== Given entries ==

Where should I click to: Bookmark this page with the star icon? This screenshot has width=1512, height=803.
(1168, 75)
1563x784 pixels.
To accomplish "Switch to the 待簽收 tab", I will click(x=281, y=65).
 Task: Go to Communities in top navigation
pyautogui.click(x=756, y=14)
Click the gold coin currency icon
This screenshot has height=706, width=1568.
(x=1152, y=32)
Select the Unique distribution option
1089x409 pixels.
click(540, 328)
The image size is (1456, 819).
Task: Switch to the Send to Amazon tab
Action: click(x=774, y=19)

===

## Exercise brief
Please extract every line from the items above and copy each one out word for word, in the same order.

## Worked solution
Where should I click to: Bookmark this page with the star icon? This screenshot has width=1512, height=803.
(1168, 75)
1563x784 pixels.
To accomplish "Switch to the 待簽收 tab", I will click(x=281, y=65).
 Task: Go to Communities in top navigation
pyautogui.click(x=756, y=14)
Click the gold coin currency icon
This screenshot has height=706, width=1568.
(x=1152, y=32)
Select the Unique distribution option
1089x409 pixels.
click(540, 328)
The image size is (1456, 819).
Task: Switch to the Send to Amazon tab
Action: click(x=774, y=19)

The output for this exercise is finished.